Below the "Tools" tab, there is a button labeled "Auto Identify", that will tell Evince to automatically identify all data cells, i.e. set them to observation identifiers, variable identifiers etc. The data cells are by default not identified if the number of data cells exceed 100 000. Also, all identifications are removed if the button "Clear" is used. Further below, there is a panel labeled "Missing values", which is used for specifying how to handle missing values in the imported data. Next to "Denoted by:" is a text field for entering the representation of missing values in the imported data. (To preview the missing values in the table press the return key.) The user can also choose to exclude observations and variables that have a certain percentage of missing values by clicking on the "Observations" and "Variables" buttons. The default missing value cut-off is 50% for both observations and variables.

Further down, there is a panel labeled "Variance Auto-exclude", which is used for removing observations and variables with low variation. During the import, Evince automatically checks for variables with no variation, i.e. all values are the same. In such case, a question dialog appears that notifies the user of the removal. With the "Observations" and "Variables" buttons, the user can also specify exactly what observations and variables should be removed according to their individual variances.

 

5. The last step of the data import is used for naming the project and for choosing which items to be created when finishing the import. The only item created by default is the "DataSet table". The user can choose to create a data table of the imported data and also to automatically create a multivariate PCA or PLS model along with model collection plots . If a PLS model is to be created, at least one variable must be set to Y in the previous step.

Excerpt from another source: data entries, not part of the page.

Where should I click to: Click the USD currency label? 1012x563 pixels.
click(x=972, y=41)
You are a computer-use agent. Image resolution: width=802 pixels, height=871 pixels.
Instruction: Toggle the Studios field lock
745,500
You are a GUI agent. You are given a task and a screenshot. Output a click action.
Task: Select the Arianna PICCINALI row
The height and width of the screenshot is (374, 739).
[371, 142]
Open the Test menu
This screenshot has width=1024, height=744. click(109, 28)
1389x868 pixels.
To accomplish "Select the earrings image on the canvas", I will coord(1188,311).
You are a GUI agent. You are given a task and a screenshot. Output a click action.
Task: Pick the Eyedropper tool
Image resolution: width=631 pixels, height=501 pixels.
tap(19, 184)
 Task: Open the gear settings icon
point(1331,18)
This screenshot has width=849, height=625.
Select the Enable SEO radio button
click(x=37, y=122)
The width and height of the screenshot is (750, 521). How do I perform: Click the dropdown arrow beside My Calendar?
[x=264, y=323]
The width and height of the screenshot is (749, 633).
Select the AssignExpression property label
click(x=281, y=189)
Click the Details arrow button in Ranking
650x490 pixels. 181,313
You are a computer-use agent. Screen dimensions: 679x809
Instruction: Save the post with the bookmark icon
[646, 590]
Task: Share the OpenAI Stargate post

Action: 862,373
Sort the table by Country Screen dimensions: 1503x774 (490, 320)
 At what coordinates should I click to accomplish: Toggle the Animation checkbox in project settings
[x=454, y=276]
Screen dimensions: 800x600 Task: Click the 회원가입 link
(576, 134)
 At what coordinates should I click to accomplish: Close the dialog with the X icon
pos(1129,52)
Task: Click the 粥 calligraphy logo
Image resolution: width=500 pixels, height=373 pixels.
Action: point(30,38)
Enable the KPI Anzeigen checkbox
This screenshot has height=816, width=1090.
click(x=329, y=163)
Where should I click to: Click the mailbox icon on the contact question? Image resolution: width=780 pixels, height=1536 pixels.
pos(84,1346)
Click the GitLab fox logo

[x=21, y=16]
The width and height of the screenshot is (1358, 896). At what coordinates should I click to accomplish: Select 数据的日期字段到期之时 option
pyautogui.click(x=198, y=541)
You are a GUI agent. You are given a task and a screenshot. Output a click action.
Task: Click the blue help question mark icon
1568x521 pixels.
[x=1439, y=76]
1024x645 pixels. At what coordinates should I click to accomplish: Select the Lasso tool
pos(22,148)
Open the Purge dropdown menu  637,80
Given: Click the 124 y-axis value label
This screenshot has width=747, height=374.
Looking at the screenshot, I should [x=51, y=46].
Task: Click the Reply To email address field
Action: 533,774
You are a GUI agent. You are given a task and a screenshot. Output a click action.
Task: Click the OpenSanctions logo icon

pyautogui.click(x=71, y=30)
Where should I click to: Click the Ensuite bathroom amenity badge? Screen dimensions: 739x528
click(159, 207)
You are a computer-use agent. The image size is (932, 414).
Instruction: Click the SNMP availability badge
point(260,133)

The user can also choose to change the used template. The template controls how data is processed and if any plots will appear when the data import is completed. The type of the imported file will determine which templates are available to the user. The standard template is chosen by default for most file types. This template will apply variable mean centering and unit variance scaling. The following templates are available in Evince:
- None; Only variable mean centering is applied to the DataSet
- Standard; Variable mean centering and unit variance scaling are applied to the DataSet
- Spectroscopy; Variable mean centering is applied to the DataSet and a spectral plot is created.
- Standard Image (only available for image data); Variable mean centering is applied to the DataSet and a spectral plot as well as an RGB image is created for the data.

At the bottom of the dialog of this step, there is a check-box for enabling the feature "Keep data on disk". When enabled, the imported file will be linked to the new project and its case. Changes in the DataSet can be applied to the file and vice versa. This feature preserves the amount of RAM (random access memory) available to the system as the DataSet is kept on the computer's hard drive.